I am really slow to recognise my anger. I am so reasonable that i try to see things from everyone else's angle and it takes me ages to realise that something makes me angry. Its not really because I am reasonable or even patient - i simply lack the emotional language of anger. When i was a kid, my mother was psychotically angry. She used violence against us or anthing else in her way to act out her anger. She mashed our bikes under the wheels of her car if they were in her way. She smashed things over our heads and threw things at us if she felt like it. But if I ever got angry, she also used to laugh at and humiliate me, mimicking me etc. If anyone else bullied me, she'd back up their motives, never me. End result was that I was the bending folding twisting "charitable" willow who'd take any shape of anyone elses feelings and anger, but was allowed to express nothing of my own; not even laughter - then i was always told to "calm down" - probably because if anyone else laughs around her she probably narcissistically things its her they are laughing about.

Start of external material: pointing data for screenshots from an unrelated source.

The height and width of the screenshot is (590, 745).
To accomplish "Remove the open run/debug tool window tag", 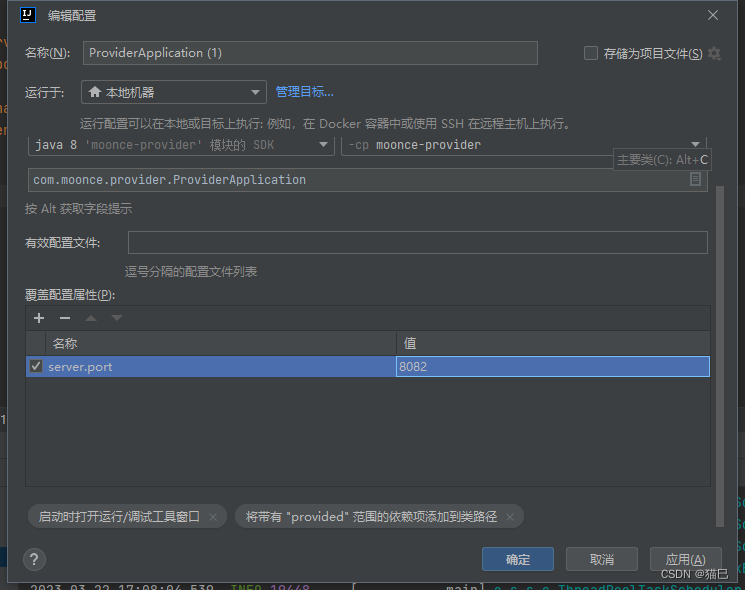I will [x=212, y=517].
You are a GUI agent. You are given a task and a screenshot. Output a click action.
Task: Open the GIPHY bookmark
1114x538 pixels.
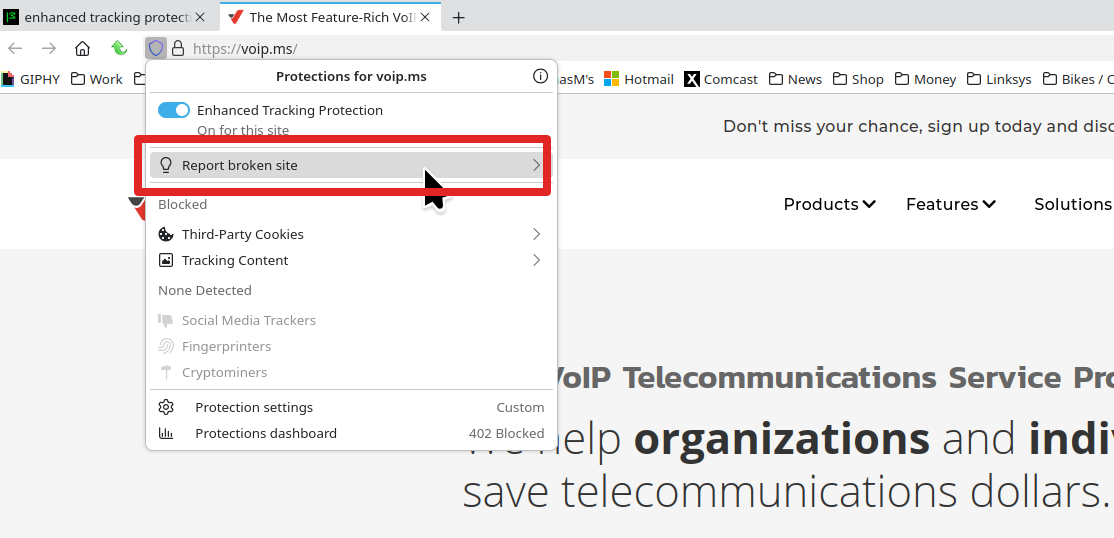click(x=31, y=79)
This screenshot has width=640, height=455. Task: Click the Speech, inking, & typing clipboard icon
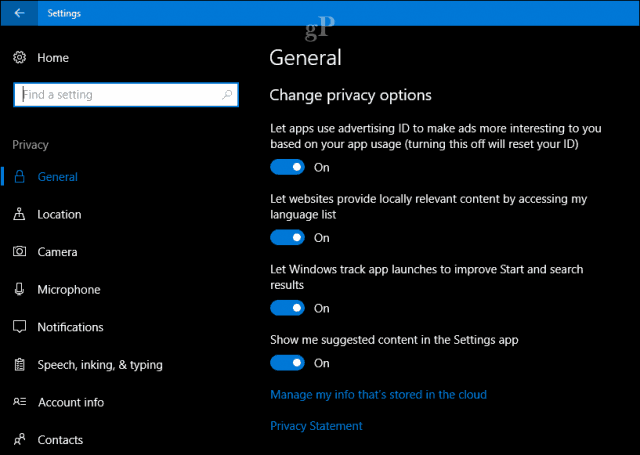19,364
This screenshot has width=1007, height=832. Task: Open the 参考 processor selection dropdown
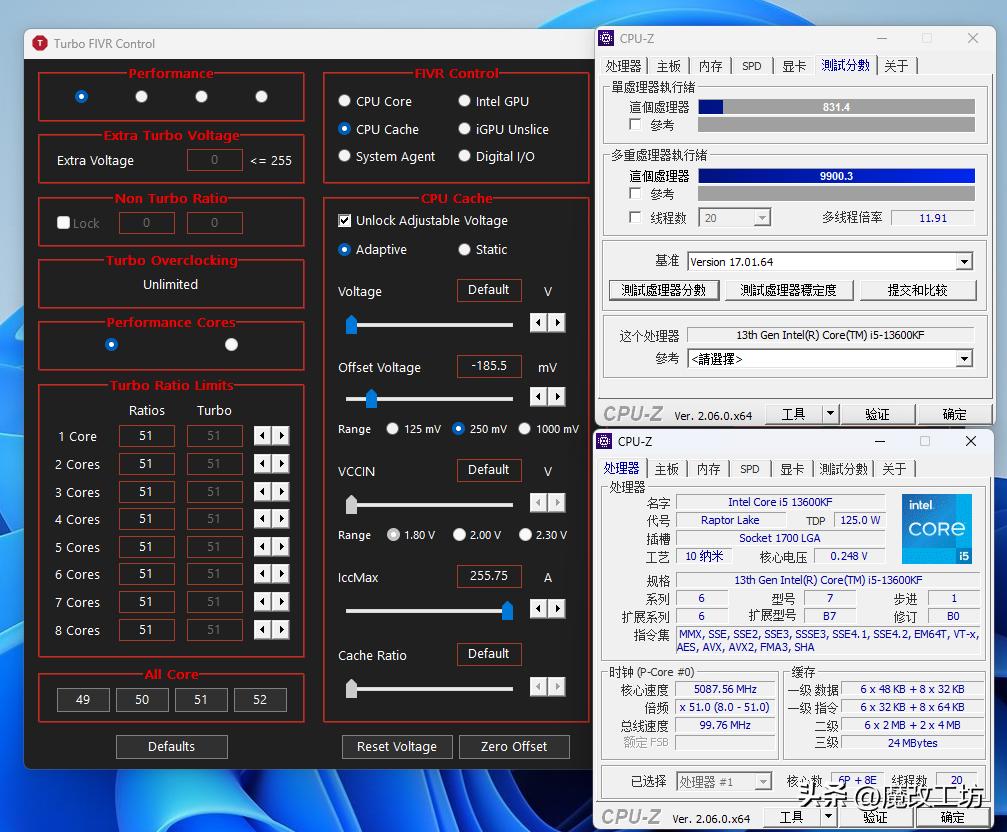point(962,359)
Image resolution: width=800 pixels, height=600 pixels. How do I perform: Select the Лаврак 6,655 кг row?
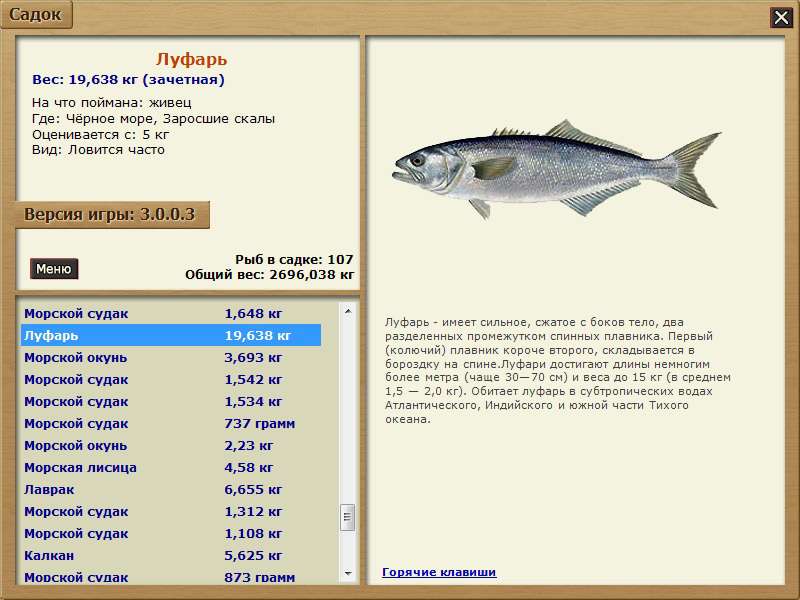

Its a problem for me now. I don't know how to "do" anger. I don't know how to recognise my own feelings because I have a super developed sense of being able to mind read other people's feelings and put them first. Yes i feel permanently damaged. How do you set right the damage inflicted by a narcissist whose twisted thinking goes beyond selfish to the far reaches of totally sick? Sometimes I think peace will be greater in my life when she is gone, and cannot inflict her disrespect and stress on me any more.
It feels very important to find my anger as i think it is the root of my depression, constant tiredness, inability to find my own needs, defend myself. When I do feel angry, the energy seems to migrate into feelings of sorrwo and tears, not the energising and preserving force i feel it should be. Is it possible to learn the energy of anger?